The estuarine environment, while oppressively muggy during the summer, is also worthy of packrafting if you have enough mosquito repellent to last a lifetime. You can read tide charts to optimize paddling down to a protected bay or sea — though packrafts start to lose many of their advantages in unfavorable tidal currents. The Eastern Shore of Maryland and Tidewater Virginia have a lot of scenic, tidal rivers.
Mountain Rivers and Dam-releases
As you move away from the coastlines and bays there are other predominately rain-fed and dam-released rivers. Many of these benefit from the additional snowmelt in the spring. Although there are few free-flowing rivers here, there are plenty of dam operators willing to yield to recreational/tour operator pressure. Scheduled releases usually coincide with peak demand.

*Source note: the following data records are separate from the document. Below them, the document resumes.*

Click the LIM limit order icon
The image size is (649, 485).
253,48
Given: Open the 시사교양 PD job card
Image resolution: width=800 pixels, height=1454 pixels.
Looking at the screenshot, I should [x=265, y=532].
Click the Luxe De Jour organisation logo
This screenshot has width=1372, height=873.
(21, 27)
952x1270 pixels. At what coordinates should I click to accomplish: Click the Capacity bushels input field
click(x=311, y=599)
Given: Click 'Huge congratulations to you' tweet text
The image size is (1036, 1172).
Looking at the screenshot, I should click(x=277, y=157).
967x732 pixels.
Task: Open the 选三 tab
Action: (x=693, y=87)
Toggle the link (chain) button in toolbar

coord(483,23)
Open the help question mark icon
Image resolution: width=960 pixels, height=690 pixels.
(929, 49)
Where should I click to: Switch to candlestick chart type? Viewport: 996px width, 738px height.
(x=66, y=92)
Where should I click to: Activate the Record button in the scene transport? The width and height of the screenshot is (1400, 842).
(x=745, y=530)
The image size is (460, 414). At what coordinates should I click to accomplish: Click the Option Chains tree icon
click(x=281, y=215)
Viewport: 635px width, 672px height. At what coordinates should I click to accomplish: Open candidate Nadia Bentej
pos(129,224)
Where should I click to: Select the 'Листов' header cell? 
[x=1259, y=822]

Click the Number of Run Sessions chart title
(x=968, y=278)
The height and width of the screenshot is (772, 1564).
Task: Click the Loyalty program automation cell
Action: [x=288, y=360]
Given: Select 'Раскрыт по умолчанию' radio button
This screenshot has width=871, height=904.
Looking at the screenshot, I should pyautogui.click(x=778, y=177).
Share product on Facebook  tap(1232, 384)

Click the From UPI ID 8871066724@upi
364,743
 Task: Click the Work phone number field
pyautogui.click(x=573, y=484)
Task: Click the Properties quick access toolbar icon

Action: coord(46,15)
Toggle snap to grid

For packrafters, that often means being out on the water with raft tours and large numbers of boaters (i.e. Gauley Fest in West Virginia). While not exactly the remote image that is often conjured up with packrafting, the extra rush that it provides is usually a lot of fun — weaving in between large rafts, flipped rafts, and swimmers galore. The Upper Youghiogheny River delivers legendary East Coast carnage and remote water.
You can find rivers with steeper gradients and narrower, more gorge-like rapids in the Blue Ridge and Appalachian mountains. The waters tend to get wilder the further south you go. Western North Carolina/Eastern Tennessee/North Georgia boast not only the highest mountain peaks east of the Mississippi, but also some of biggest falls and rapids (think Tallulah Falls, as shown in the cult classic film Deliverance).
Glacial Lakes and Streams
Further north, in Upstate New York and New England, numerous meltwater streams and lakes formed of receded glacial moraines. After the last Ice Age, the accumulation of till washed away and deposited sediment along the margins of the glacial maximum, creating narrow ridges out to sea. I have yet to packraft New England, but I imagine it would be good.
From big rivers and remote feeder creeks, to placid lakes and tidal bays, the East Coast has it all. You can often go a whole day without seeing anyone else on a river or portage trail, despite the population density nearby. River trails, or what has often become of them, are usually overgrown and narrow, requiring a bit of bushwhacking to make passage through. Hence, they are usually left alone by most people. If you do cross paths with others on the trail, they will often question the whereabouts of your boat. No one is expecting you to be actually carrying it.